I've been trying to find a long 60 gallon tank, but it's been thus far a fruitless search. I was browsing Petsmarts website and came across this 55 gallon starter kit for $200. Firstly I'm entirely sure if it's a good deal or not so maybe someone could let me know about this and secondly, would the five gallons make a huge difference if you're stocking a planted at 90% in a 60 gallon or 106% in a 55 gallon. Thanks!


----------



## macframalama (Apr 17, 2012)

the filter in that combo pack sucks, im sure you could get 5 times the tank/gear if you bought used of members that have stuff in the classifieds i have seen stuff go for sale for cheap that looks basically as new , so worth a look , because that filter is junk and its gonna be xxx$$$ to replace it anyways and that standard 55 gallon is only 12.5 inches wide at best , so skinny really limits what you can have in there


----------



## datfish (Sep 7, 2012)

macframalama said:


> the filter in that combo pack sucks, im sure you could get 5 times the tank/gear if you bought used of members that have stuff in the classifieds i have seen stuff go for sale for cheap that looks basically as new , so worth a look , because that filter is junk and its gonna be xxx$$$ to replace it anyways and that standard 55 gallon is only 12.5 inches wide at best , so skinny really limits what you can have in there


Oh, thanks for the heads up.
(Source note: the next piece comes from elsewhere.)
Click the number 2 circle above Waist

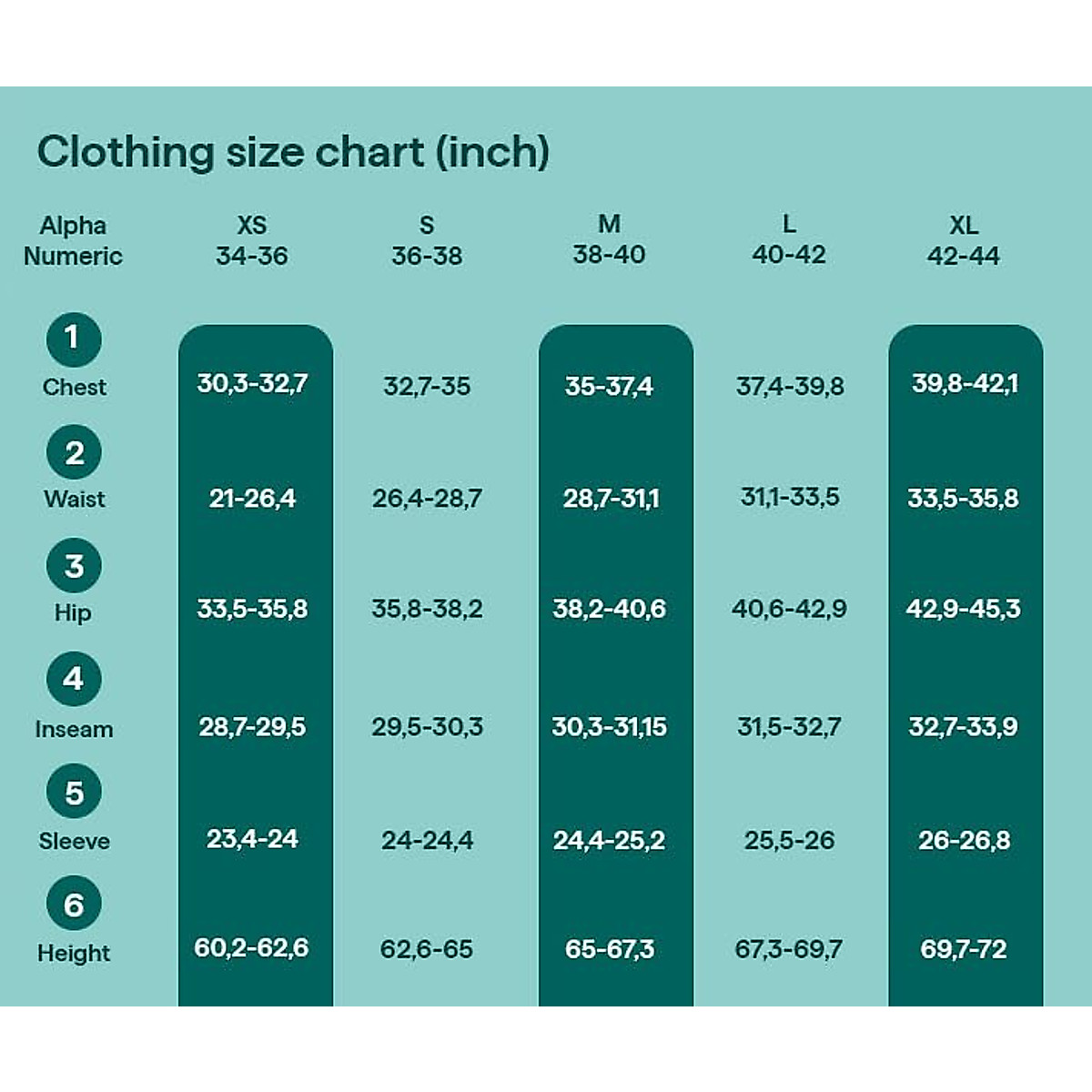click(x=73, y=453)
So are tanks like this okay for Red Lines Torpedo Barbs and similar fish then if 12.5 inches is undesirable for most fish?


----------



## spit.fire (Jan 3, 2011)

Buy my 75, with stand filter and heater, then you get a better price on a bigger tank


----------



## datfish (Sep 7, 2012)

spit.fire said:


> Buy my 75, with stand filter and heater, then you get a better price on a bigger tank


Could I see a picture of it?


----------



## effox (Apr 21, 2010)

If you PM him you'll likely get a faster response. I'd definitely recommend purchasing tanks from members of this community.
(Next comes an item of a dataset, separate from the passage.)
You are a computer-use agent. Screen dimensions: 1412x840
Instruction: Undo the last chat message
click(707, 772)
Just have the cash up front and ask to ensure that its had water in it in the last x weeks to ensure the silicone is still good.


----------



## macframalama (Apr 17, 2012)

see im an evil genius , went from a pet smart kit to a 75 gallon from spitfire, you will definitely get more bang for your buck , and most people on here keep there gear/tanks looking like new..


----------



## Lamplighter (Aug 3, 2012)

datfish said:


> I've been trying to find a long 60 gallon tank, but it's been thus far a fruitless search. I was browsing Petsmarts website and came across this 55 gallon starter kit for $200. Firstly I'm entirely sure if it's a good deal or not so maybe someone could let me know about this and secondly, would the five gallons make a huge difference if you're stocking a planted at 90% in a 60 gallon or 106% in a 55 gallon. Thanks!
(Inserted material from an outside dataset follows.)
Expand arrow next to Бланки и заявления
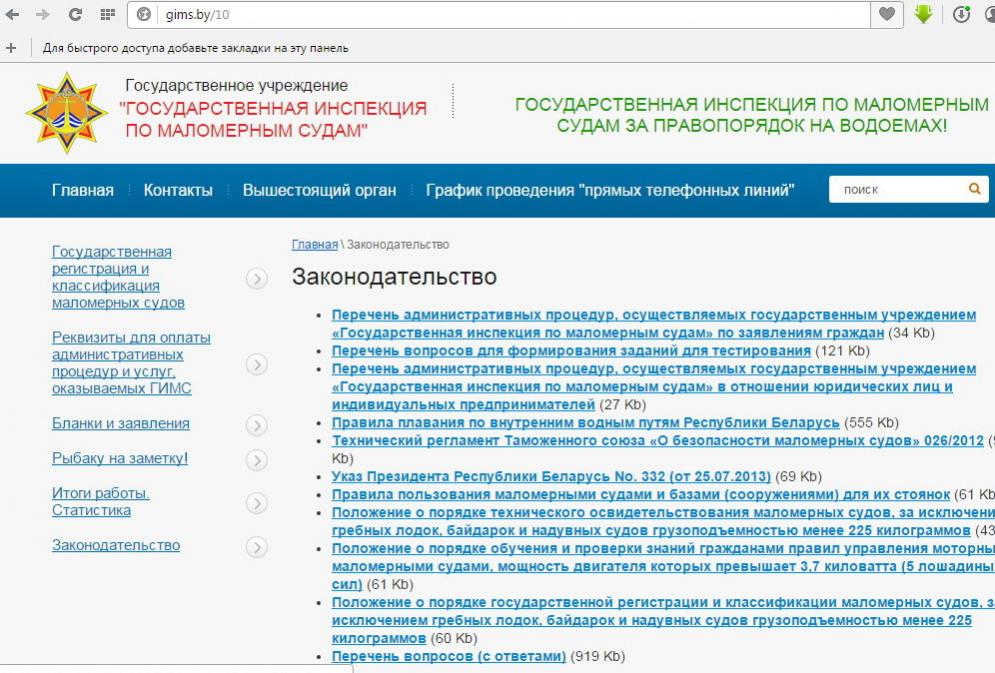Screen dimensions: 995x673 coord(257,426)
 Preorder a 55 gallon Fluval kit at King Ed for 209.99. It's far superior to the Top Fin tank but it's HEAVY.


----------



## Lamplighter (Aug 3, 2012)

datfish said:


> I've been trying to find a long 60 gallon tank, but it's been thus far a fruitless search. I was browsing Petsmarts website and came across this 55 gallon starter kit for $200. Firstly I'm entirely sure if it's a good deal or not so maybe someone could let me know about this and secondly, would the five gallons make a huge difference if you're stocking a planted at 90% in a 60 gallon or 106% in a 55 gallon. Thanks!


 By the way that's the US Petsmart site the price is $249.00 in Canada.


----------



## shady280 (Oct 17, 2011)

i own a petsmart kit with stand. it was my first "big tank" i was happy with it for years and it keep on going. also lifetime warranty on the tank. if it leaks or whatever, take it back and get a new one. they also have larger tanks. that said it is a better deal getting a tank from a member here. spit.fire is a stand up guy with good stuff.


----------



## Diztrbd1 (Apr 21, 2010)

macframalama said:


> standard 55 gallon is only 12.5 inches wide at best , so skinny really limits what you can have in there


I could not agree more with this. You will be much happier with the 18" width. I upgraded my 48'x12" to a 75g(48"x18") and am much happier as well are the fish. I'd also like to add that a 55 gal tank is actually closer to being 50g ,as the measurements listed for tanks are usually the outer measurements. The inside measurements of the tank is how to figure out the true volume. Mine had 1/2" glass which made it 6 gallons less then the tanks advertised volume.


----------